[Stored data]

————

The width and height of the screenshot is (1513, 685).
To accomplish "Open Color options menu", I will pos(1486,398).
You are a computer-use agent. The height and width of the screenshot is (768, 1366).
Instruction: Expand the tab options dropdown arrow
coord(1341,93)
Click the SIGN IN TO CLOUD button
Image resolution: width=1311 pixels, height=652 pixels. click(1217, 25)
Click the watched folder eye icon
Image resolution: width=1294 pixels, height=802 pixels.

————

Directive
Output every line of the material above unchanged.

Answer to this problem
The width and height of the screenshot is (1513, 685).
To accomplish "Open Color options menu", I will pos(1486,398).
You are a computer-use agent. The height and width of the screenshot is (768, 1366).
Instruction: Expand the tab options dropdown arrow
coord(1341,93)
Click the SIGN IN TO CLOUD button
Image resolution: width=1311 pixels, height=652 pixels. click(1217, 25)
Click the watched folder eye icon
Image resolution: width=1294 pixels, height=802 pixels.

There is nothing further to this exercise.